Output only the lines that run from the line holding "Task: Click the 6.0 tick on the x-axis" to the end of the data below, including both ends, without any pictures.

• DATA
+ + +

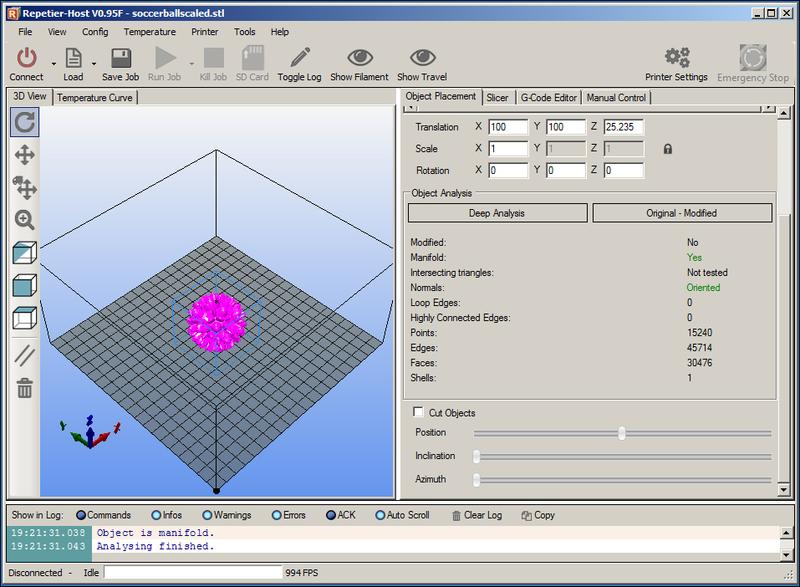This screenshot has height=587, width=800.
Task: Click the move object tool icon
Action: click(25, 188)
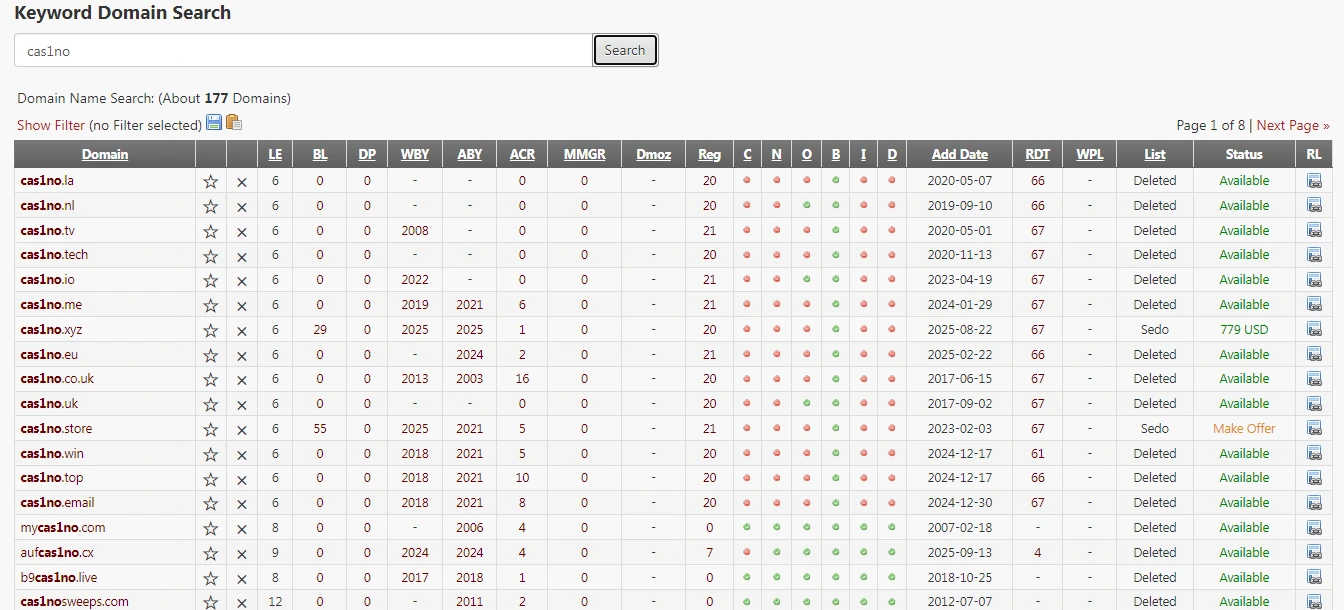The image size is (1344, 610).
Task: Open RL icon for cas1no.co.uk row
Action: coord(1314,379)
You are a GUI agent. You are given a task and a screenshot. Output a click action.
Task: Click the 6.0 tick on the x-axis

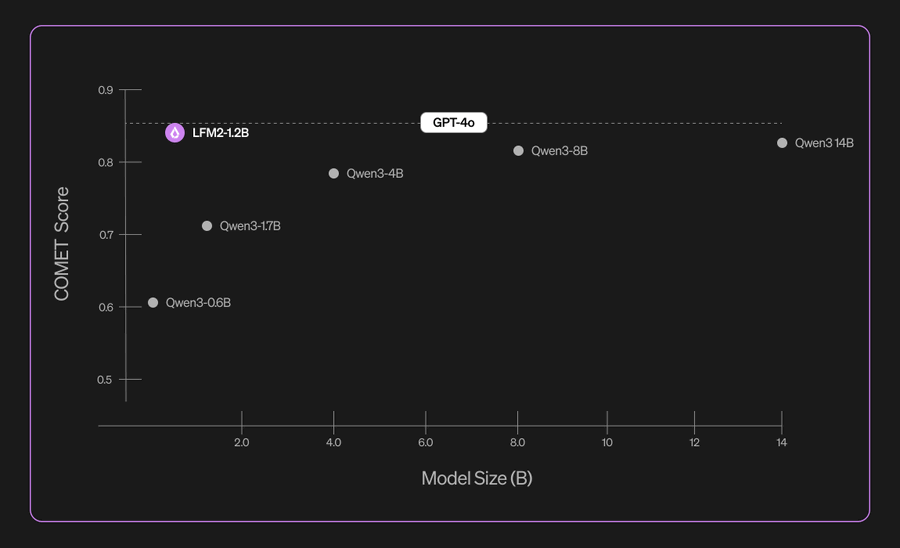point(425,442)
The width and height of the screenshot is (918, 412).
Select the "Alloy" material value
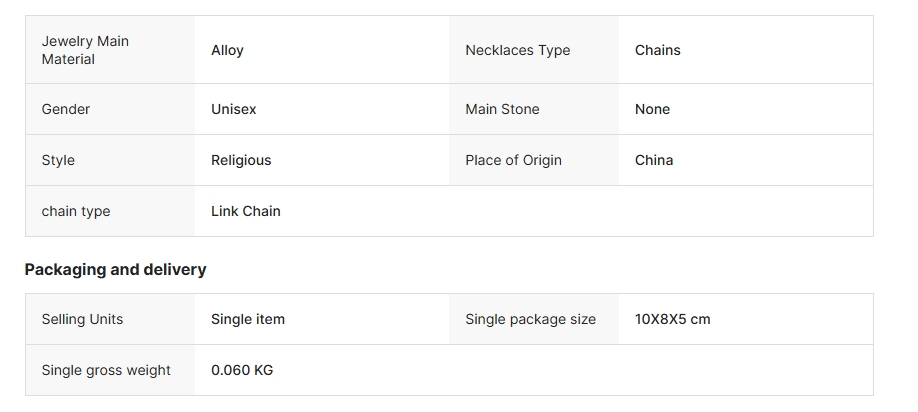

+ + +

• WRITTEN REPLY
Task: Click the 6.0 tick on the x-axis

point(425,442)
The width and height of the screenshot is (918, 412).
Select the "Alloy" material value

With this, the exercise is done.